Power Boats: How and when did your father start making boats? Giorgio Dalla Pietà: “He started here in Venice, first for his own pleasure, a hobby, then to meet the demands of others. But one must keep in mind that his work was something else. He was in the service of the Gaggia. one of the most well-known Venetian families.”
BaM: What boats did he make? George: “Four-and-a-half-foot, outboard pleasure boats. He had been building them since 1949 in the warehouse of the Gaggia mansion and with a certain sophistication, as is usually the case when one does something more out of passion than obligation. He was one of the first in Italy to use marine plywood and was always aware of what was new in the market, favored by the fact that the family he worked for had frequent contacts with the United States. It must be said that the Gaggia family always appreciated my father’s work and it was probably they themselves who encouraged him to set up his own business. He did not let them tell him twice and at the fine age of 46 – it was 1958 – he changed his life completely. He opened the boatyard at Giudecca and started making those beautiful boats that I strive to continue making today, albeit with different criteria and in a different market reality. My brother Gianni, who was 17 at the time, immediately started working with him. I was not yet born. I came into the world two years later. At a few months old I was already being taken on a boat, and at 2 years old I was holding a rudder. See why I couldn’t have done anything else with my life?”

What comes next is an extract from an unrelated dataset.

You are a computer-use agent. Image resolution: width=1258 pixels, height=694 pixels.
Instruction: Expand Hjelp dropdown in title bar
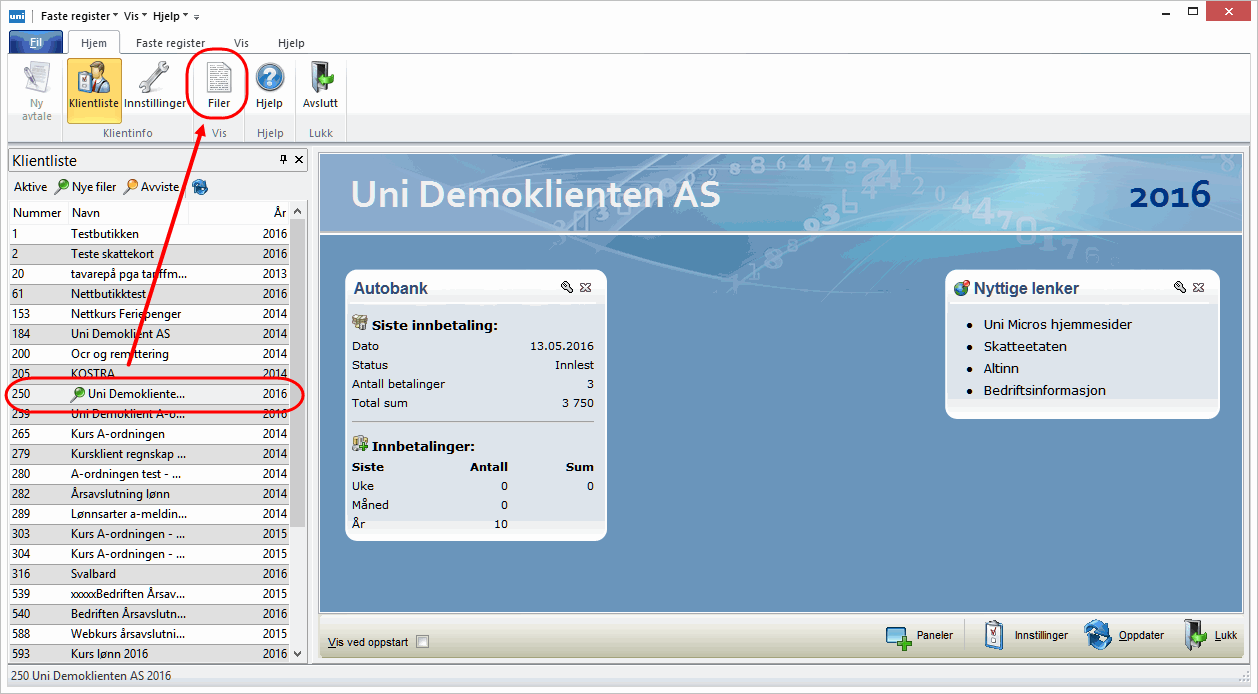click(170, 16)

BaM: Got it. Tell us then when you started working on the construction site. George: “I did accounting, just to do it, then I went to the military and when I came back I went into construction. I started practicing in administration, then went into sales and finally into the various aspects of production. The shipyard, meanwhile, had moved to Marghera for reasons of space, to rented sheds. Finally, in 1987, just to conclude the history of the shipyard, we bought the land here in Fusina, where we are now.”
Above left, the first boatyard opened by Bepi, on the island of Giudecca in 1958.Above right, the splendid patrician palace on the Grand Canal in which Giuseppe Della Pietà, who worked in the service of the Gaggia family, began in 1949 to build boats for simple pleasure. Bottom photo, the Manta, an ingenious boat created by Giuseppe Dalla Pietà in 1967.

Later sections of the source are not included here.